V1PytorchJob

polyaxon.polyflow.run.kubeflow.pytorch_job.V1PytorchJob(kind='pytorch_job', clean_pod_policy=None, master=None, worker=None)

Kubeflow Pytorch-Job provides an interface to train distributed experiments with Pytorch.

  • Args:
    • kind: str, should be equal pytorchjob
    • clean_pod_policy: str, one of [All, Running, None]
    • master: V1KFReplica, optional
    • worker: V1KFReplica, optional

YAML usage

run:
  kind: pytorchjob
  cleanPodPolicy:
  master:
  worker:

Python usage

from polyaxon.polyflow import V1KFReplica, V1PytorchJob
from polyaxon.k8s import k8s_schemas
pytorch_job = V1PytorchJob(
    clean_pod_policy='All',
    master=V1KFReplica(...),
    worker=V1KFReplica(...),
)

Fields

kind

The kind signals to the CLI, client, and other tools that this component's runtime is a pytorchjob.
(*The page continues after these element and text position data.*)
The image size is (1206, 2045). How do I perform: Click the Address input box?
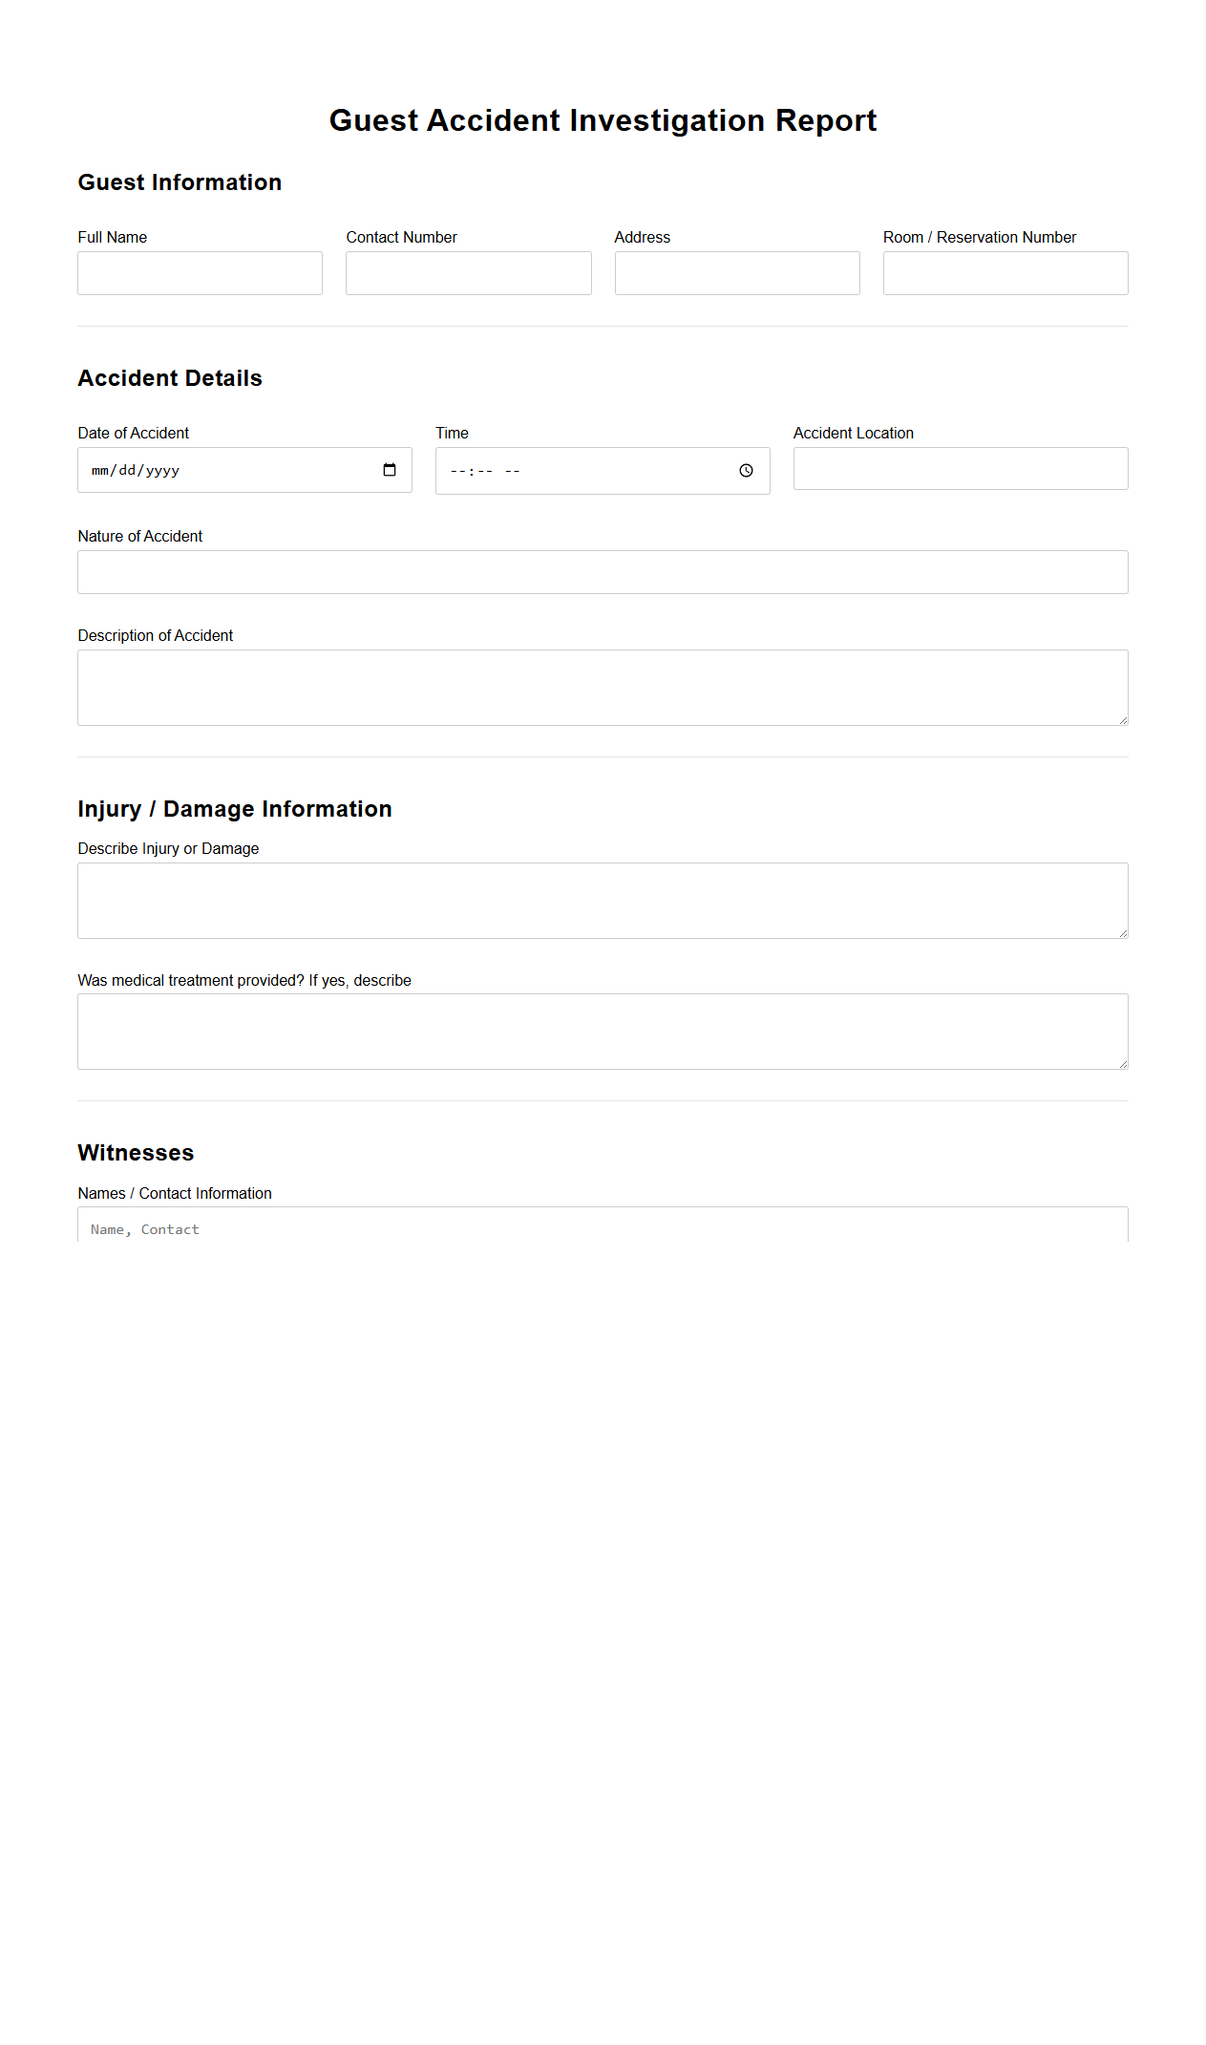(x=736, y=273)
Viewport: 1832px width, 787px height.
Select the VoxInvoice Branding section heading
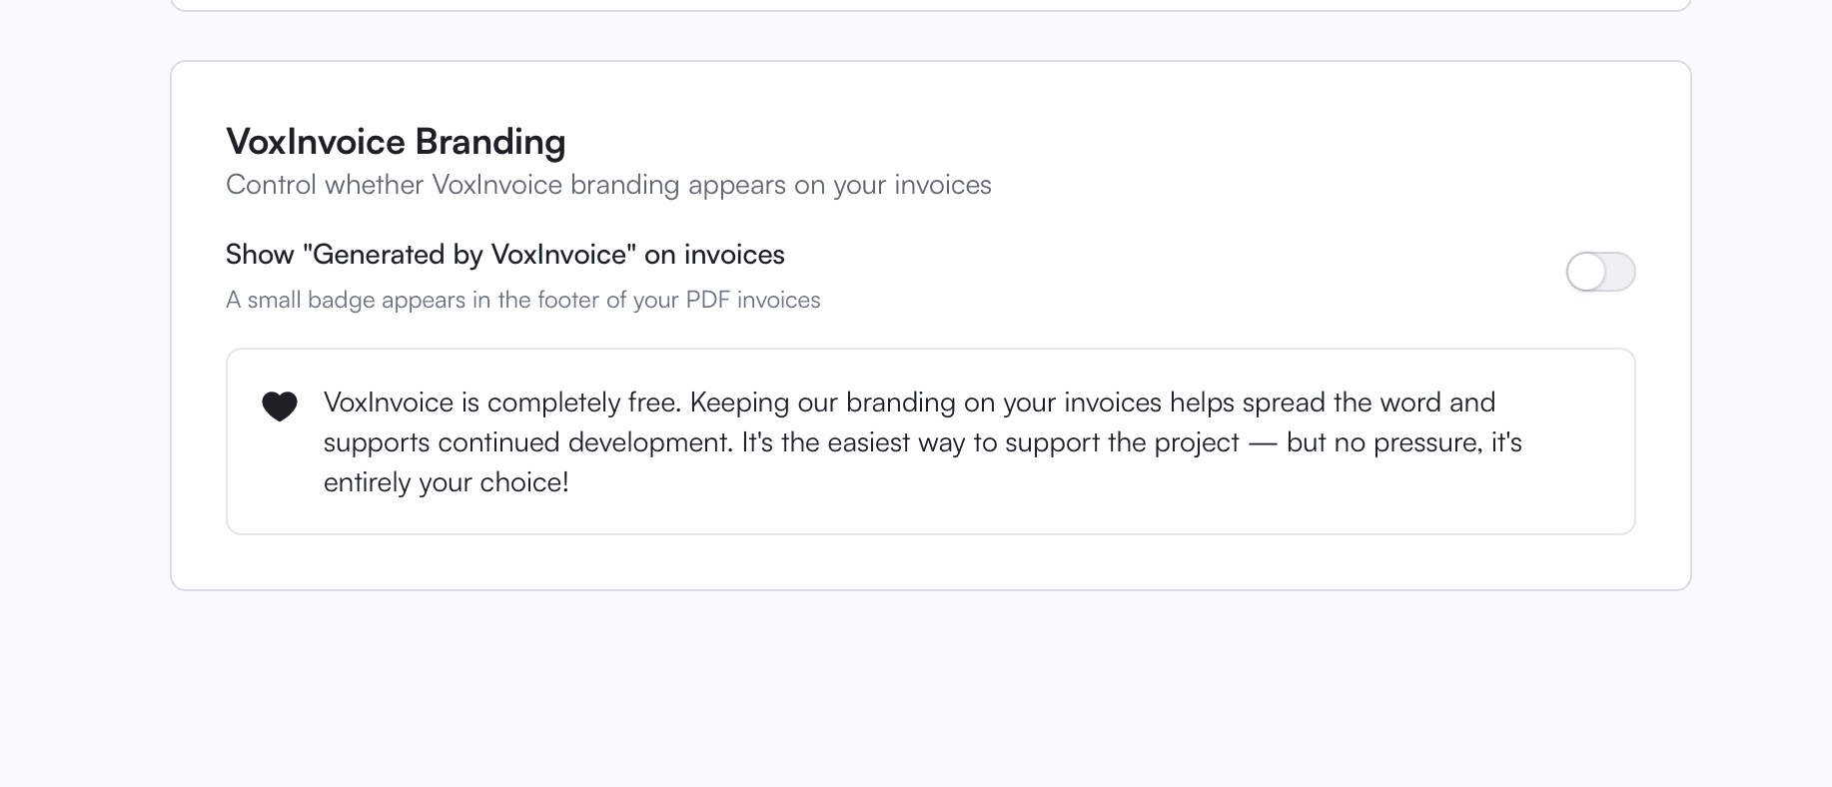(x=396, y=142)
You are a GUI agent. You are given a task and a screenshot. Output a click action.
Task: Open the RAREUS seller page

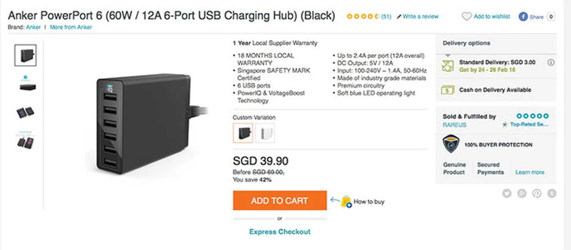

If you are using the python client to create the runtime, this field is not required and is set by default.

run:
  kind: pytorchjob

cleanPodPolicy

Controls the deletion of pods when a job terminates. The policy can be one of the following values: [All, Running, None]

run:
  kind: pytorchjob
  cleanPodPolicy: 'All'
 ...

master

The master replica in the distributed PytorchJob

run:
  kind: pytorchjob
  master:
    replicas: 1
    container:
      ...
 ...

worker

The workers do the actual work of training the model.

run:
  kind: pytorchjob
  worker:
    replicas: 3
    container:
      ...
 ...